En réponse à une question orale sur "la propagation de la méningite" lors de la séance des questions orales à la chambre des conseillers, la ministre a précisé que le vaccin a prouvé son efficacité puisque, du 1er janvier au 16 juillet 2008, seulement 3 cas de méningite ont été enregistrés au Maroc.
Le ministère de la santé consacre un budget estimé à 55 millions dh (MDH) par an pour financer les vaccinations contre la méningite, la coqueluche, le tétanos, la diphtérie, a souligné Baddou, précisant qu'un montant de 2 MDH a été alloué, cette année, à la vaccination contre les bactéries responsables de la méningite à méningocoques, toutes les délégations du ministère ayant offert le vaccin à titre gracieux.
Eu égard à la gravité de cette maladie, a expliqué la ministre, son suivi et son contrôle permanents sont assurés dans le cadre du programme national de lutte contre la méningite visant à faire face à la maladie aux niveaux local et national à travers l'adoption de mesures relatives, notamment aux soins médicaux dispensés au niveau des centres hospitaliers, aux examens biologiques, à la vaccination de l'entourage du patient et au contrôle permanent de l'épidémie.
La ministre a, également, souligné que le ministère de la santé s'attelle, en collaboration avec l'office régional de l'organisation mondiale de la santé (OMS), à évaluer la stratégie adoptée dans le but d'activer le programme national, le dotant de techniques et de mécanismes nouveaux et disposant des plus récents vaccins tels le vaccin contre la méningite à pneumocoques.
Par ailleurs, en réponse à une autre question sur la situation des déséquilibrés mentaux, la ministre a observé que les hôpitaux et les services spécialisés des maladies mentales ont pour mission d'établir le diagnostic d'une maladie, de soigner les personnes atteintes de maladies psychiques en les maintenant hospitalisées jusqu'à leur guérison, mais ne sont pas tenus d'assurer leur hébergement.
Les cadres du ministère de la santé assurent un suivi régulier des cas sur place, fournissent aux malades psychiques les médicaments nécessaires selon les possibilités, a fait remarquer Baddou, notant que tous ceux d'entre eux qui ont besoin d'une hospitalisation peuvent l'être pendant la période requise.

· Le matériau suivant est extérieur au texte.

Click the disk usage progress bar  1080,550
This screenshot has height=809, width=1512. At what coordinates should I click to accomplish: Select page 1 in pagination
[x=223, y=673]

Le plan de travail du ministère de la santé s'appuie sur plusieurs mesures telles le rapprochement des établissements psychiatriques des patients, le soutien et l'intégration de la santé mentale dans les soins de santé de base à travers la création de services hospitaliers spécialisés dans les hôpitaux publics, la formation de cadres médicaux, paramédicaux spécialisés, l'encouragement de la recherche scientifique, l'incitation à la formation continue, a poursuivi la ministre.
Concernant la stratégie du ministère de la santé dans le domaine de la lutte contre la toxicomanie, Baddou a indiqué que cette stratégie est fondée, notamment sur l'adoption d'un programme complémentaire dans le domaine de la lutte contre la toxicomanie basé sur la prévention, le traitement, les soins dispensés aux toxicomanes au niveau des centres de santé spécialisés et l'adoption d'un programme de traitement des dégâts causés la toxicomanie.